--- START ---

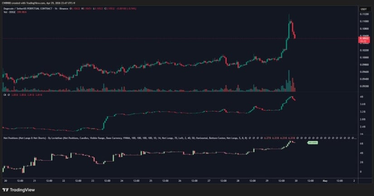
Task: Click the tallest volume bar spike
Action: tap(289, 81)
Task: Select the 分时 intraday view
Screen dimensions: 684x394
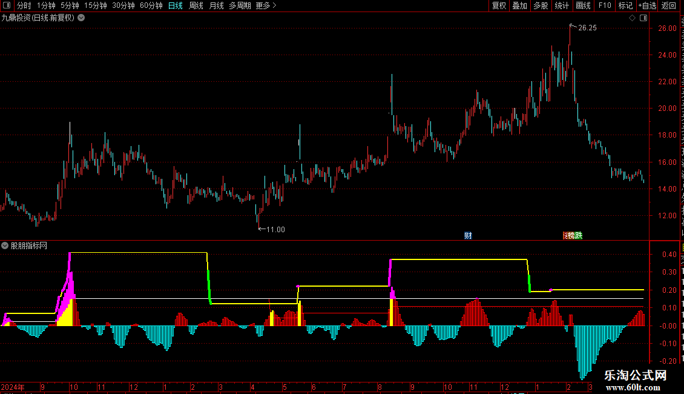Action: 24,5
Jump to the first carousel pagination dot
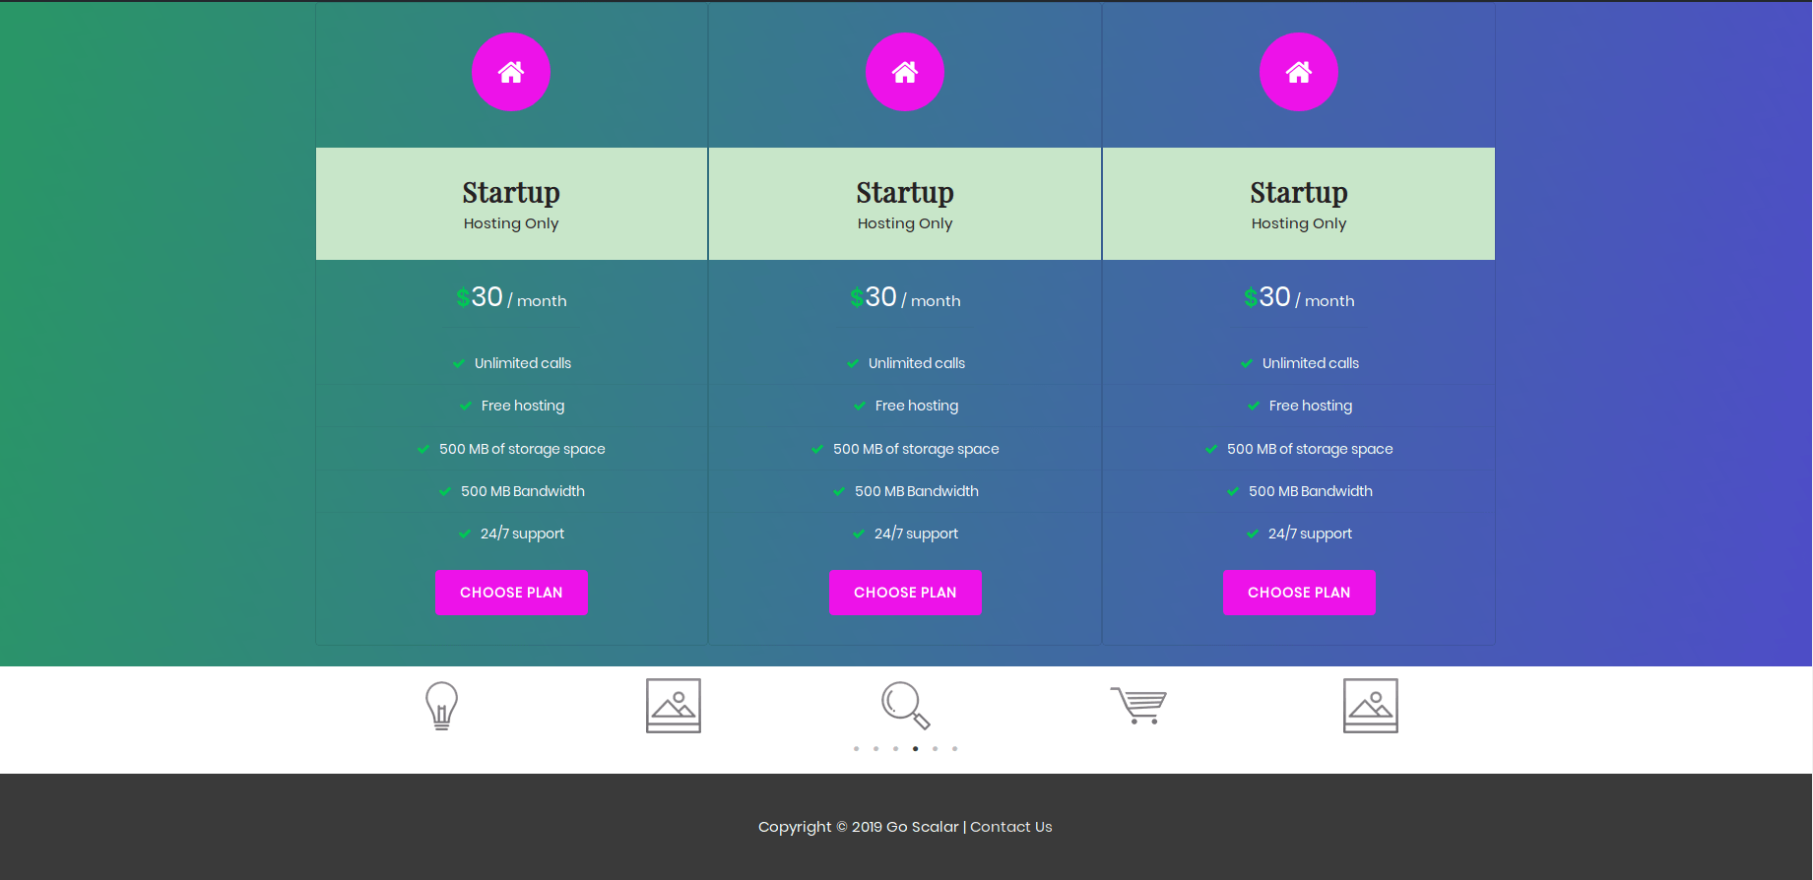 pyautogui.click(x=857, y=749)
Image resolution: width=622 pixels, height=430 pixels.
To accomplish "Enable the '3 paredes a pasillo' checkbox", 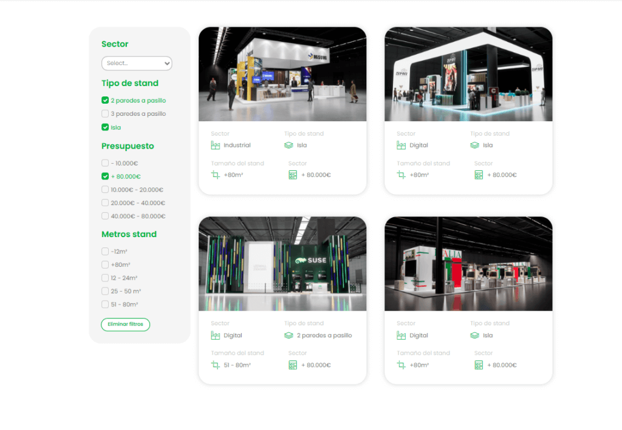I will click(x=105, y=114).
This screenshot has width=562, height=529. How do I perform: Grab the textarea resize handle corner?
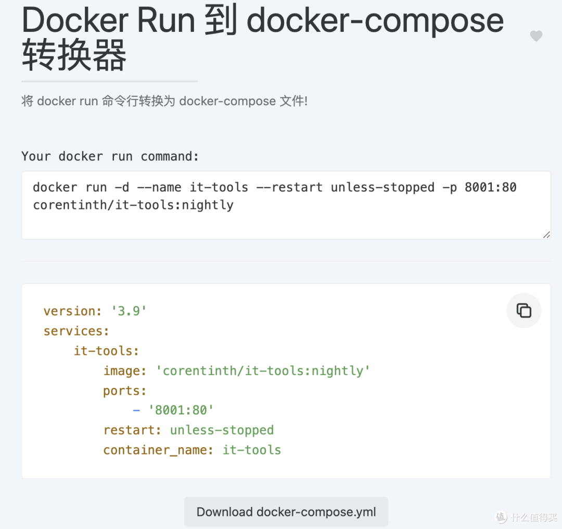[x=546, y=235]
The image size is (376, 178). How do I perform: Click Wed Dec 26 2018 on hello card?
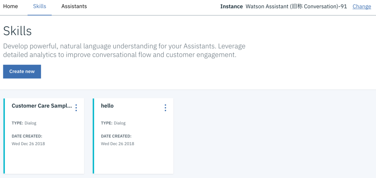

--- END ---

> AIM
Please put the records from the line containing "This screenshot has" through the end of the records into a JSON list of strings, one string per line, skipping blank lines and leaving out the pictures.

> SOLUTION TO THE PROBLEM
[
  "This screenshot has width=562, height=529. How do I perform: Grab the textarea resize handle corner?",
  "[x=546, y=235]",
  "The image size is (376, 178). How do I perform: Click Wed Dec 26 2018 on hello card?"
]